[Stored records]
-=-=-
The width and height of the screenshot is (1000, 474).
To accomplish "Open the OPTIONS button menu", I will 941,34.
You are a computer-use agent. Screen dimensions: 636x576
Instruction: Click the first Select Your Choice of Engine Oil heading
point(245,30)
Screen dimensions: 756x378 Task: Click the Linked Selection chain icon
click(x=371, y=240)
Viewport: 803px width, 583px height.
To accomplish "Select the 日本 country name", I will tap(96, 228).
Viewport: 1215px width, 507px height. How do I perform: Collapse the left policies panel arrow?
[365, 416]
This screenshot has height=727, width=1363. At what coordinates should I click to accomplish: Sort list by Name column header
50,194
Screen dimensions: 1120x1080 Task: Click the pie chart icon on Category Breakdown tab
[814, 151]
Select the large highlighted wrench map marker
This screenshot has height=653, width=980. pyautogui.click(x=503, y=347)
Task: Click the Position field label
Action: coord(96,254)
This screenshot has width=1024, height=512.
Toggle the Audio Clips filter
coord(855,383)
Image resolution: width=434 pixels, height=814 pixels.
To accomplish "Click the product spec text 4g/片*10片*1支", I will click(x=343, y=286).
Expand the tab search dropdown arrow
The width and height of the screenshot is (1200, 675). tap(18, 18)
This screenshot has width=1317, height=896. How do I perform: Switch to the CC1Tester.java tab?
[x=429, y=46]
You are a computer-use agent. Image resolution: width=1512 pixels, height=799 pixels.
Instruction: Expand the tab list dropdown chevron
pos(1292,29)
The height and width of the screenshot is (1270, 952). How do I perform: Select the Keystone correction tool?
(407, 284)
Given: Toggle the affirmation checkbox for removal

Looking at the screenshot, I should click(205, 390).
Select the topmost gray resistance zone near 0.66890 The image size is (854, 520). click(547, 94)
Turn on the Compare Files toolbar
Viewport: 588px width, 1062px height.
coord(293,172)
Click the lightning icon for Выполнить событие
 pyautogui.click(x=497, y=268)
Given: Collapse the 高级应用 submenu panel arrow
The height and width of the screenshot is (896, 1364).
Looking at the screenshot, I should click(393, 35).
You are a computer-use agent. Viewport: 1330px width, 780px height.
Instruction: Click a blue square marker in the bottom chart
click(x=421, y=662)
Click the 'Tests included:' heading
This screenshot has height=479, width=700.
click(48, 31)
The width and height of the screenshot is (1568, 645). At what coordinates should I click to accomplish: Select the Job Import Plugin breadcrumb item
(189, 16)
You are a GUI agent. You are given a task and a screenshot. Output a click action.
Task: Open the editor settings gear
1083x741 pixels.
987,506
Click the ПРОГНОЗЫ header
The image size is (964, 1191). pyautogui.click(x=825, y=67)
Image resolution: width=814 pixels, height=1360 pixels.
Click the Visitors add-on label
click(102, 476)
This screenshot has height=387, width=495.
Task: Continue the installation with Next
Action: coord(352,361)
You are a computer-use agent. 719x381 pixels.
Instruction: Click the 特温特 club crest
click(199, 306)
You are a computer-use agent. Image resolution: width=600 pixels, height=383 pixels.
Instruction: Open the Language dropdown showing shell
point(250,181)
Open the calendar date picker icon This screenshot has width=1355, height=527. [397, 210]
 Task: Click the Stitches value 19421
-=-=-
TASK DIRECTIONS >>
Print all of the entries again, exactly as written.

TASK RESPONSE >>
The width and height of the screenshot is (1000, 474).
To accomplish "Open the OPTIONS button menu", I will 941,34.
You are a computer-use agent. Screen dimensions: 636x576
Instruction: Click the first Select Your Choice of Engine Oil heading
point(245,30)
Screen dimensions: 756x378 Task: Click the Linked Selection chain icon
click(x=371, y=240)
Viewport: 803px width, 583px height.
To accomplish "Select the 日本 country name", I will tap(96, 228).
Viewport: 1215px width, 507px height. How do I perform: Collapse the left policies panel arrow?
[365, 416]
This screenshot has height=727, width=1363. At what coordinates should I click to accomplish: Sort list by Name column header
50,194
Screen dimensions: 1120x1080 Task: Click the pie chart icon on Category Breakdown tab
[814, 151]
Select the large highlighted wrench map marker
This screenshot has height=653, width=980. pyautogui.click(x=503, y=347)
Task: Click the Position field label
Action: coord(96,254)
This screenshot has width=1024, height=512.
Toggle the Audio Clips filter
coord(855,383)
Image resolution: width=434 pixels, height=814 pixels.
To accomplish "Click the product spec text 4g/片*10片*1支", I will click(x=343, y=286).
Expand the tab search dropdown arrow
The width and height of the screenshot is (1200, 675). tap(18, 18)
This screenshot has width=1317, height=896. How do I perform: Switch to the CC1Tester.java tab?
[x=429, y=46]
You are a computer-use agent. Image resolution: width=1512 pixels, height=799 pixels.
Instruction: Expand the tab list dropdown chevron
pos(1292,29)
The height and width of the screenshot is (1270, 952). How do I perform: Select the Keystone correction tool?
(407, 284)
Given: Toggle the affirmation checkbox for removal

Looking at the screenshot, I should click(205, 390).
Select the topmost gray resistance zone near 0.66890 The image size is (854, 520). click(547, 94)
Turn on the Compare Files toolbar
Viewport: 588px width, 1062px height.
coord(293,172)
Click the lightning icon for Выполнить событие
 pyautogui.click(x=497, y=268)
Given: Collapse the 高级应用 submenu panel arrow
The height and width of the screenshot is (896, 1364).
Looking at the screenshot, I should click(393, 35).
You are a computer-use agent. Viewport: 1330px width, 780px height.
Instruction: Click a blue square marker in the bottom chart
click(x=421, y=662)
Click the 'Tests included:' heading
This screenshot has height=479, width=700.
click(48, 31)
The width and height of the screenshot is (1568, 645). At what coordinates should I click to accomplish: Select the Job Import Plugin breadcrumb item
(189, 16)
You are a GUI agent. You are given a task and a screenshot. Output a click action.
Task: Open the editor settings gear
1083x741 pixels.
987,506
Click the ПРОГНОЗЫ header
The image size is (964, 1191). pyautogui.click(x=825, y=67)
Image resolution: width=814 pixels, height=1360 pixels.
Click the Visitors add-on label
click(102, 476)
This screenshot has height=387, width=495.
Task: Continue the installation with Next
Action: coord(352,361)
You are a computer-use agent. 719x381 pixels.
Instruction: Click the 特温特 club crest
click(199, 306)
You are a computer-use agent. Image resolution: width=600 pixels, height=383 pixels.
Instruction: Open the Language dropdown showing shell
point(250,181)
Open the calendar date picker icon This screenshot has width=1355, height=527. [397, 210]
 Task: Click the Stitches value 19421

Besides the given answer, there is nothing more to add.